Tuesday, November 20, 2012

Moon Dancers

Moon Dancers by paynehollow
Moon Dancers, a photo by paynehollow on Flickr.

Whether it is to our liking or not, we will find ourselves in darkness a full half of our lives. For some of us, maybe more.

[And let me be vague here: I'm speaking primarily of that chasm that separates a physical day and a physical night - although if you can find some metaphorical reasoning here worth considering, then consider, away.]

We can - and many do - choose to curse that entire blackened half of our lives.
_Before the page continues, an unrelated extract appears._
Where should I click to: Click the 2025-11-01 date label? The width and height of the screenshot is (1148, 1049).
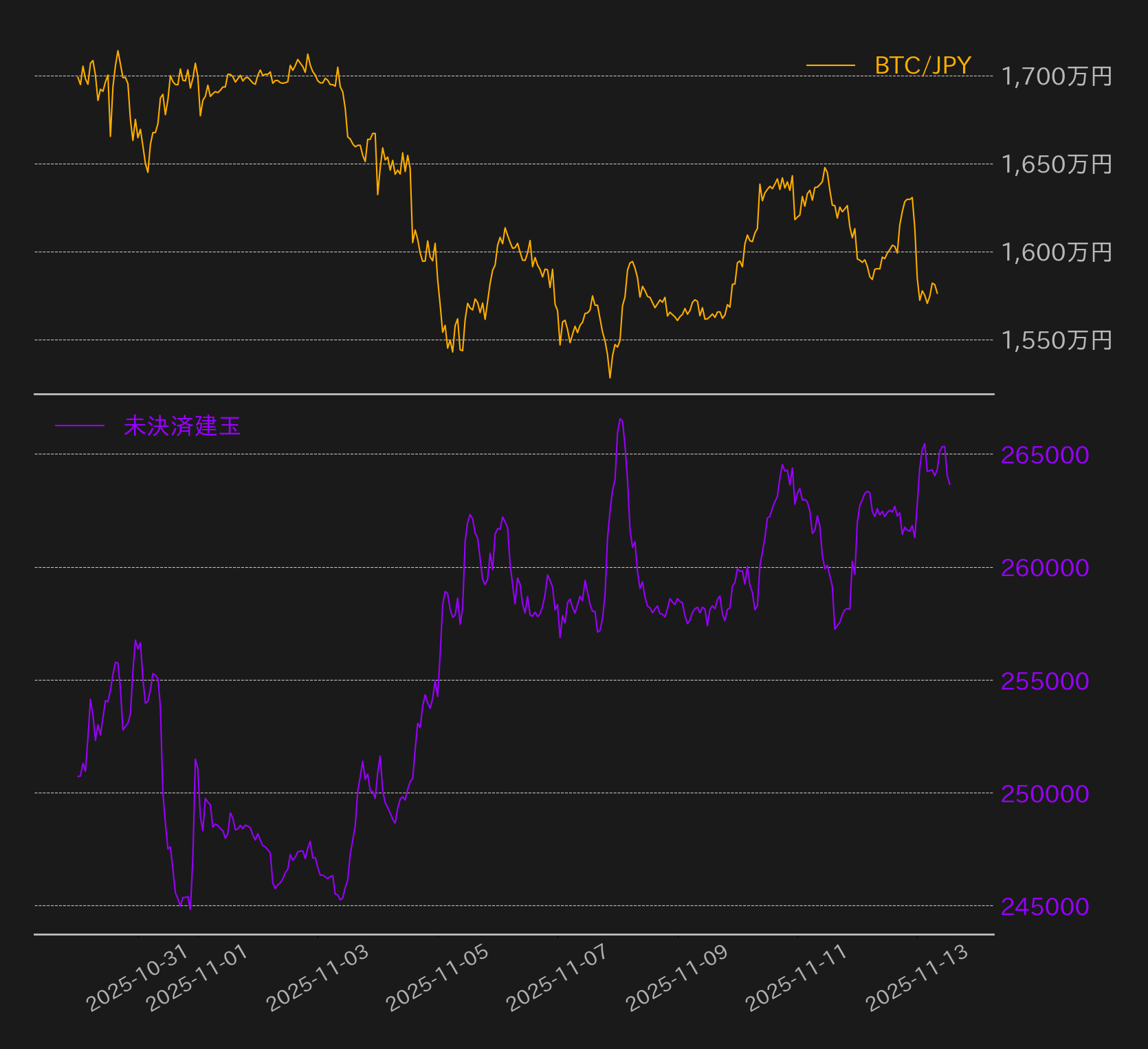pos(197,978)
We can choose to spit on it, despise it, fear it, despair of it, dread its daily return... but I have to think that it makes some certain amount of sense to embrace that solemn darkness and find what strength and hope it may offer, for its own sake.

Can't we find a peace that can come only in the darkness, the grace of rest undisturbed by bright, relentless, piercing light?
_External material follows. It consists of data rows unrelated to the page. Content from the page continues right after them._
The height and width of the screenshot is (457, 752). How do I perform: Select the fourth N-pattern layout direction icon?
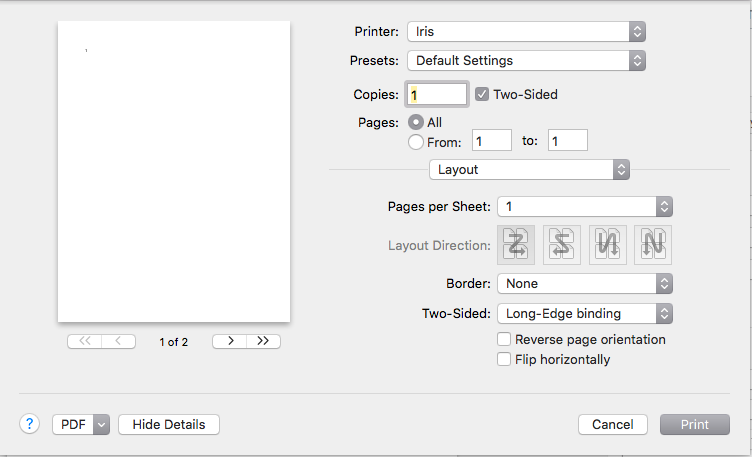(653, 244)
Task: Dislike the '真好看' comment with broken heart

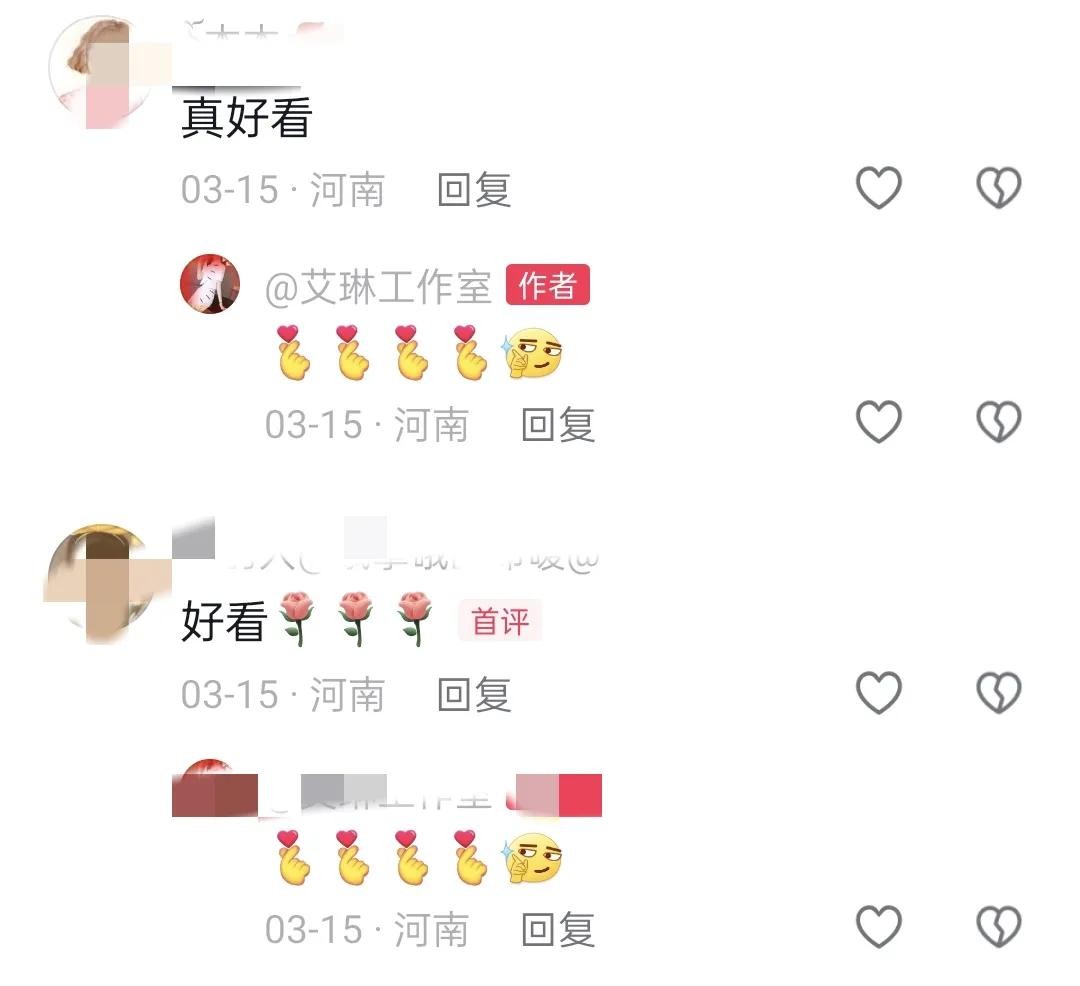Action: 998,187
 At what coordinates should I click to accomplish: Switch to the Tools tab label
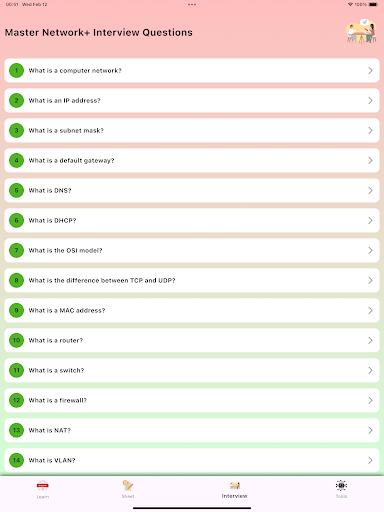pyautogui.click(x=341, y=496)

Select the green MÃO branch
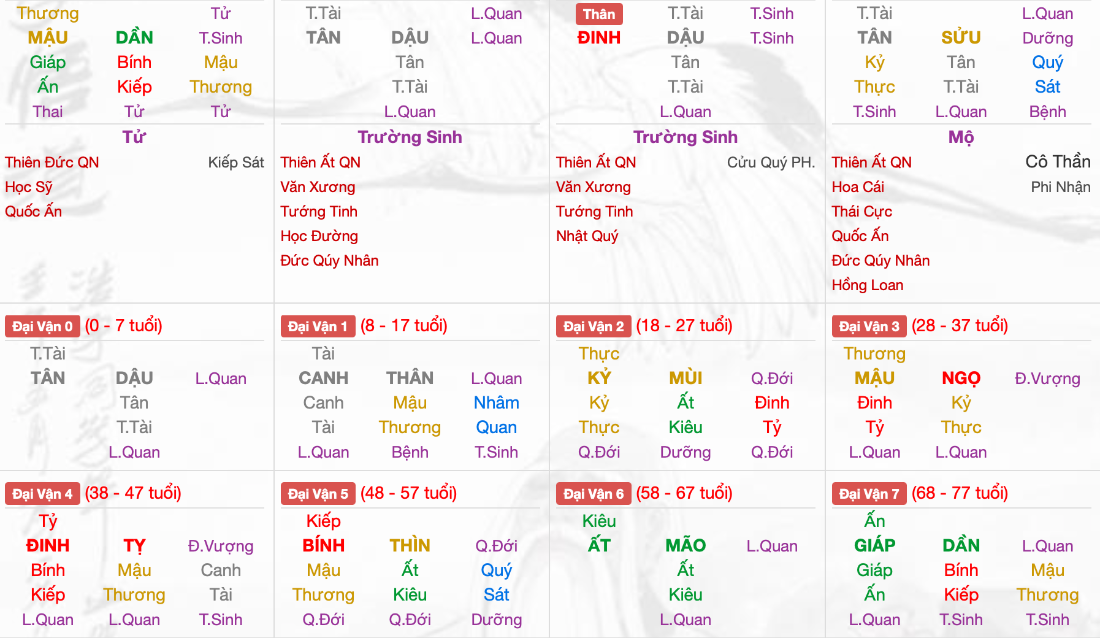point(685,546)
Can't we find adventure that can only be found in the black night - the joy of carefully walking a path not by sight, but by touch and sound, smell and taste... stepping slowly down a night-covered path, feeling cautiously (and with a certain nervous excitement) with our feet for roots that might trip us, searching for a breeze on our cheeks, listening for a rustle of leaves and maybe just the hint of light from a cloud-covered moon and pin-pricked stars to give us a clue as to which way to go?

Can't we find comfort, even in the cold and unwanted darkness, despite its inconvenience, despite its gloom?

I don't know, I don't know. I do know it's easier to say "embrace the darkness," while I sit clothed in lightness.

But maybe the very challenge of embracing the dark and accepting the limitations imposed upon us by that Shroud which Obscures... maybe that challenge is something not only to be painfully endured until it has passed, but to be loved for its own sake?

I don't know. I just don't think I want to wish away half my life.

Says the fella thinking in the light of day.

2 comments:

Geoffrey Kruse-Safford said...

OK, no one is going to take up cudgels on this one, I will.

There is something more than a bit mystical about the refusal to banish the night/darkness qua night/darkness, whether real or metaphorical. As someone who simultaneously has suffered in the past from slight S.A.D., yet who also enjoys the dark of night - heck, I spent five years working third shift - I can sympathize more than a little with the desire to refuse to set a large chunk of one's life aside.

Yet, embracing both the dark and the light - whether in some "real" or "metaphorical" or even "mystical" senses of these terms - involves inherent risks. While Nietzsche's famous aphorism about abysses staring back is a cat at night, it does shed some wisdom upon the all too human attempt to reconcile or transcend contradictory elements of our lives. We may end up becoming swallowed up in our own worst selves.

Some cheery thoughts this Friday morning. Hope you have a great day at work!

Dan Trabue said...

Wow. Way too deep, even for a Friday morning.